JAKARTA, Jurnallampung.com – Kasus dugaan korupsi yang menyeret nama Jaksa Agung Muda Bidang Tindak Pidana Khusus (Jampidsus) Kejaksaan Agung, Febrie Adriansyah, mengalami perkembangan terbaru. Setelah sempat menimbulkan kontroversi akibat perubahan status hukum, kini posisi Febrie telah ditegaskan kembali sebagai Tersangka.
Perjalanan status hukum Febrie memang penuh lika-liku. Awalnya, ia ditetapkan sebagai tersangka oleh Kepolisian. Namun, tak lama kemudian, Kejaksaan Agung (Kejagung) menerbitkan Surat Perintah Penyidikan (Sprindik) yang mengubah statusnya menjadi saksi.
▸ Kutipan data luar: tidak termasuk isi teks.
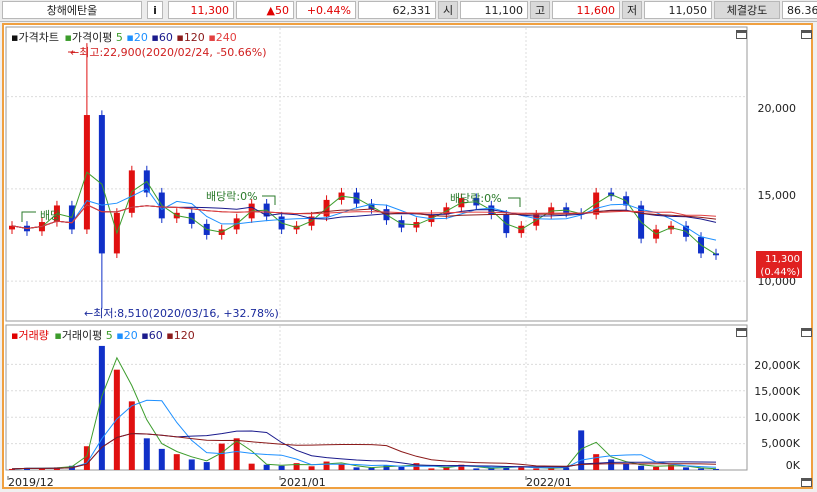 This screenshot has height=492, width=817. Describe the element at coordinates (168, 52) in the screenshot. I see `high-annotation: ←최고:22,900(2020/02/24, -50.66%)` at that location.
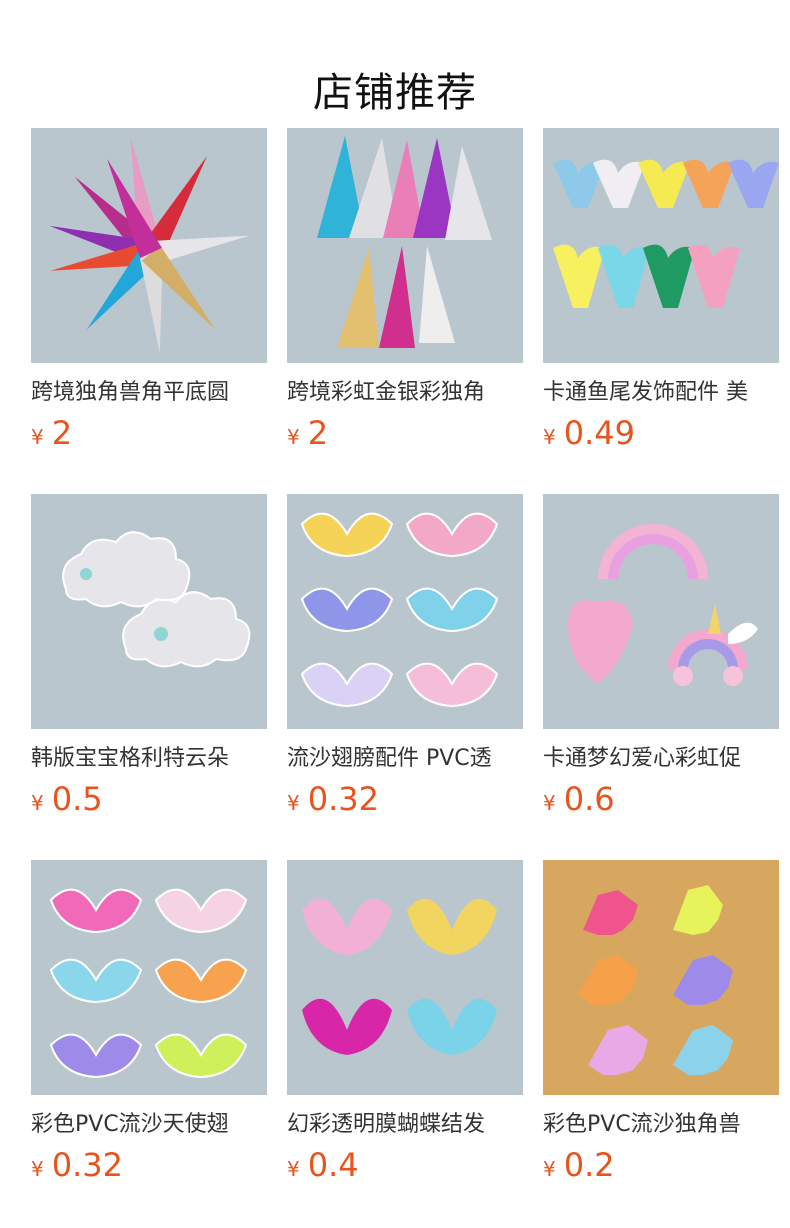  I want to click on product-price: ¥0.49, so click(589, 433).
Langkah ini sempat memicu gelombang kritik tajam dari masyarakat yang menilai adanya ketidakjelasan dalam penanganan perkara.
Menanggapi tekanan publik dan guna memastikan transparansi proses hukum, pihak berwenang akhirnya mempertegas kembali bahwa Febrie Adriansyah berstatus sebagai tersangka dalam kasus ini.
Kritik Publik: Hukum Tumpul ke Atas?
Perubahan bolak-balik status hukum ini memantik reaksi keras di tengah masyarakat. Banyak warganet yang menyayangkan inkonsistensi penegakan hukum terhadap pejabat tinggi negara.
“Jujur ini sebenarnya ada apa? Mengapa hukum jadi begini? Giliran menghadapi rakyat kecil saja kalian kejam banget. Tapi giliran menghadapi teman sendiri yang terjerat korupsi nyali kalian kek ayam sayur,” tulis salah satu akun media sosial yang viral mengomentari kasus ini.
Sentimen serupa juga dirasakan banyak pihak yang khawatir akan adanya “perlakuan khusus” bagi oknum penegak hukum yang涉嫌 terlibat tindak pidana. Publik mendesak agar proses hukum terhadap Febrie Adriansyah berjalan transparan, akuntabel, dan bebas dari intervensi, mengingat posisinya yang strategis di lingkungan Kejaksaan Agung.
Hingga berita ini diturunkan, penyelidikan masih terus berlanjut untuk mengungkap seluruh fakta hukum dalam kasus yang menjadi sorotan nasional ini.